Any teacher who uses (or abuses, I should say) the book of I John in order to instill a fear of losing one's salvation, is a false teacher and a cult leader. By contrast, a sound teacher of the Word will indeed teach the book in such a way as to instill godly fear in God's little children.
There are other New Testament passages which concern the necessity for self-examination in order that we may each of us ensure that we are in the faith, that is, truly saved by the blood of Jesus. For example, Paul wrote,
"Examine yourselves, whether ye be in the faith." II Cor. 13:5a. And the entire book of Hebrews serves as a warning to members of the professing church that we may enter the visible church without having entered the invisible church through faith in Jesus. In this event the professors are like Israel that perished in the wilderness without entering into His rest in Canaan. They had God, they had the ordinances, and they perished.

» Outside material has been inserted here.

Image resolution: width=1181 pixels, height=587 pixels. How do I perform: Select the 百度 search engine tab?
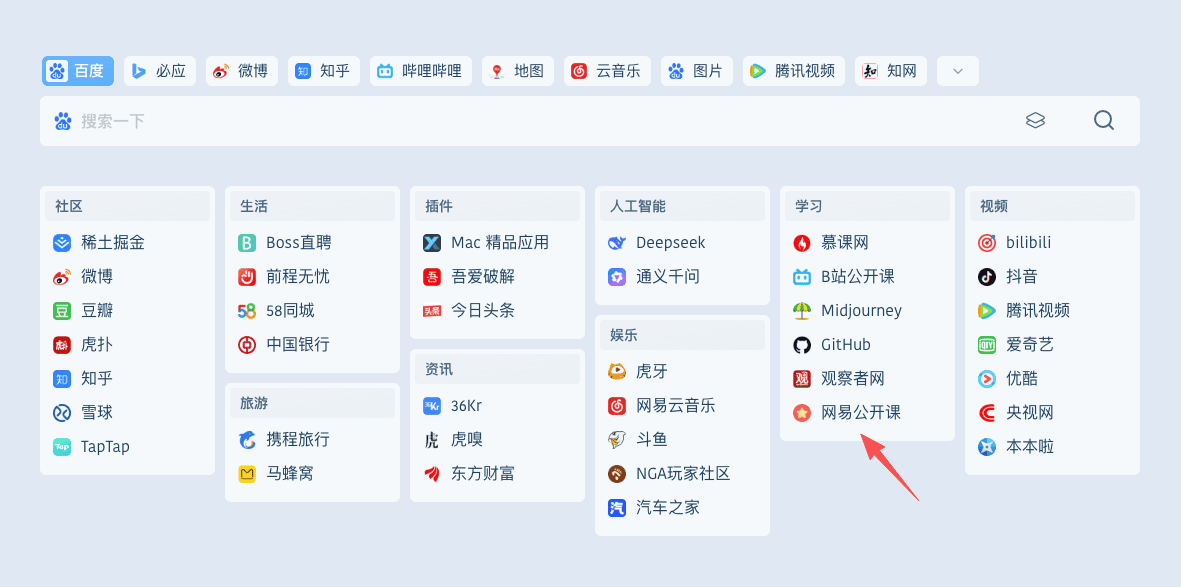78,71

So is it true for many in the visible church.
But a person's standing before God is not the issue in I John, it is a believer's state or experience. A believer is already in right standing with God. The first and foremost thing to understand about I John is that it is addressed to the saints, or born-again believers, members of the one, true, spiritual, invisible, eternal church of Jesus Christ–the little children–and not to anyone who has merely confessed the Lord Jesus but never believed in his heart that God raised Him from the dead.
I am happy to believe and know that I am one of God's little children. And I hope to grow more childlike in my faith, more obedient in my service.
Trusted Jesus in 1984. Been in school–not seminary–ever since. Looking forward to graduating, I Thess. 4:17.